Rendimiento eléctrico sin truco: más allá del 0-100
En los eléctricos, el riesgo es caer en la simplificación: “corre mucho, fin”. Pero el premio que recibe el IONIQ 6 N sugiere que hay algo más elaborado. Que el coche ofrece un comportamiento que se sostiene en curvas, en frenadas, en ritmo. Cuando una marca logra eso, el rendimiento deja de ser un número. Pasa a ser un carácter. Y ese es el verdadero objetivo de una división deportiva.

Tecnologías de rendimiento: cuando la electrónica suma, no estorba
Las tecnologías de rendimiento pueden ser una bendición o un filtro artificial. Cuando están bien hechas, te ayudan a ir mejor sin sentirte “tutelado”. Cuando están mal calibradas, te separan del coche. Lo que aplaude el jurado es que esas tecnologías ayudan a eclipsar a competidores del segmento. Traducido: no solo están, funcionan. Y eso es lo más difícil de conseguir.

La sombra (buena) del IONIQ 5 N
Este premio también se lee como continuidad. What Car? lo plantea como una evolución que construye sobre el éxito previo del IONIQ 5 N. Es una forma elegante de decir que Hyundai N no está probando suerte. Está construyendo una línea. Y cuando una marca consigue repetir impacto con productos diferentes, el mercado empieza a verla como “actor serio”, no como sorpresa puntual.
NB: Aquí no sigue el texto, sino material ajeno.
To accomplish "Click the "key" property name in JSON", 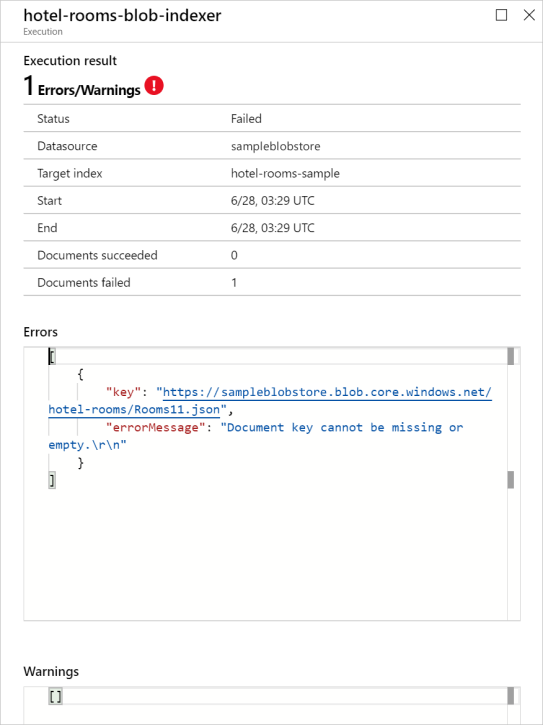I will 123,392.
Lo que esta victoria dice de la estrategia: del sofá al circuito
Un SUV familiar premiado y un eléctrico prestacional premiado en el mismo año dibujan una estrategia clara: cubrir extremos sin perder coherencia. Hyundai se posiciona como marca capaz de responder a necesidades opuestas con la misma solvencia.
Eso es relevante porque hoy el comprador está más fragmentado que nunca. Hay quien busca practicidad absoluta. Y quien busca emoción tecnológica. Hyundai quiere hablarle a ambos.

Qué significa para el comprador: confianza, valor y “uso real”
En la práctica, estos premios funcionan como una garantía emocional. No sustituyen una prueba, pero sí refuerzan una idea: “esto está bien pensado”. Y eso importa cuando eliges coche en segmentos donde el desembolso es serio.
También refuerzan el valor de marca. Diseño, innovación, rendimiento y facilidad de uso diario. Es la combinación que, a medio plazo, sostiene reputación y demanda.

Lo más interesante de este doble premio es que no suena a fuegos artificiales: suena a método. Un coche para siete personas que convence por lo que resuelve, y un eléctrico prestacional que convence por lo que hace sentir. Y esa mezcla —tan rara— es justo la que empieza a separar a las marcas que “siguen la ola” de las que realmente saben construir producto. Si Hyundai es capaz de mantener esa dualidad sin perder el foco, lo de 2026 no será un año brillante. Será un punto de inflexión.